Rating of US Military Strength as ‘Marginal’ Is Worrisome, Sen. Joni Ernst Says

The military strength of the United States is rated as only marginal in a new report from The Heritage Foundation, and the first female combat veteran elected to the U.S. Senate finds that disturbing.

“As the index indicates, the United States is facing increasing global threats in all domains of warfare,” Sen. Joni Ernst, R-Iowa, said of the 2019 Index of U.S. Military Strength during an event marking its release Thursday at the think tank’s Capitol Hill headquarters.

“I will be the first to admit that the world has changed since I have served in the military,” said Ernst, who served for more than 23 years, including as a company commander in Iraq and Kuwait, leading 150 soldiers from the Iowa Army National Guard during Operation Iraqi Freedom.

“The threats of near-peer adversaries, once assumed contained, have re-emerged, and they have had technological intersections that are now clearer and present, rather than hypothetical and futuristic,” she said.

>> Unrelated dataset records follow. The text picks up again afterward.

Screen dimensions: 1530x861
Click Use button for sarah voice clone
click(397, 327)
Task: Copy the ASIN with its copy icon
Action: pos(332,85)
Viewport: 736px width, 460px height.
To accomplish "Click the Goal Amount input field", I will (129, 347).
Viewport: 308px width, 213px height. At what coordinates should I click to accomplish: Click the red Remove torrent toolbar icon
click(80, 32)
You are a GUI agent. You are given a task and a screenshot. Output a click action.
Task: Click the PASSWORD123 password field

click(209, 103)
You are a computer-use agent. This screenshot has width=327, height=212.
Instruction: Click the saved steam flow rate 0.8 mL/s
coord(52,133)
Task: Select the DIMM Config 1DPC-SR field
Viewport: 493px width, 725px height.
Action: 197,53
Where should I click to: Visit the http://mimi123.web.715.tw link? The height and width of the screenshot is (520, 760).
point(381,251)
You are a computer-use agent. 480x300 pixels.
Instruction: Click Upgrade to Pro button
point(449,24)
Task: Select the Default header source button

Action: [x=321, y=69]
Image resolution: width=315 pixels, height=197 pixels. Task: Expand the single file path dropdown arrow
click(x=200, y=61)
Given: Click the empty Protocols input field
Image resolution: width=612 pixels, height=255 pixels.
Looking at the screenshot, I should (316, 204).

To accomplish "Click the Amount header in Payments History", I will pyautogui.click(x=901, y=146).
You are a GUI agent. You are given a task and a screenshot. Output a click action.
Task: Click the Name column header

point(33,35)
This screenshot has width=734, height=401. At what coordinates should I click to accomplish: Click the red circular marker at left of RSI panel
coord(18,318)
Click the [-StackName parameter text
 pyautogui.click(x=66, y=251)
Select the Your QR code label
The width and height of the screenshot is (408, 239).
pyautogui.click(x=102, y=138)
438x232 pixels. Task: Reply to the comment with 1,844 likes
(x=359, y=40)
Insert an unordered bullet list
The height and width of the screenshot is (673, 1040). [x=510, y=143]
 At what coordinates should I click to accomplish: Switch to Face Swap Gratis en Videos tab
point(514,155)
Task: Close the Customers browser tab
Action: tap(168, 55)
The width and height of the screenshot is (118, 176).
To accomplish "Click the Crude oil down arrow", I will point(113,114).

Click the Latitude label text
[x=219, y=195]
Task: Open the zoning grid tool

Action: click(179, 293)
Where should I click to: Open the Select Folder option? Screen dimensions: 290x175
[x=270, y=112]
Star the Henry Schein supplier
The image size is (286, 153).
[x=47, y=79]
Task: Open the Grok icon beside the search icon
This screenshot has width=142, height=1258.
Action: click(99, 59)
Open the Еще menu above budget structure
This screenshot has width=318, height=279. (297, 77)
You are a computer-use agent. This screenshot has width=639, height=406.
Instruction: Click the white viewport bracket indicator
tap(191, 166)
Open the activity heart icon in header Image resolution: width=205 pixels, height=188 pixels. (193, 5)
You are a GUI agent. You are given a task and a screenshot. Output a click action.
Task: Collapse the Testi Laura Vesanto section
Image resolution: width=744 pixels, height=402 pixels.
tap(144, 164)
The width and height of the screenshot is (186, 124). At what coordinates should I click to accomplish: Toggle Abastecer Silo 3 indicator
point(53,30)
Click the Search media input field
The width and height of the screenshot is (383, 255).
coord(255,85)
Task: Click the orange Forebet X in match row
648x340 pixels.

With regard to the marginal rating of U.S. military readiness, the index’s executive summary notes both positive and negative indicators.

It identifies “progress in bringing some new equipment into the force, filling gaps in manpower, and rebuilding some stocks of munitions and repair parts, alongside worrisome trends in force readiness, declining strength in key areas like trained pilots, and continued uncertainty across the defense budget.”

“What we come down to on the big takeaways are, it’s still too small,” Dakota Wood, a senior defense fellow at Heritage who edited the index, said of the military at the document’s unveiling.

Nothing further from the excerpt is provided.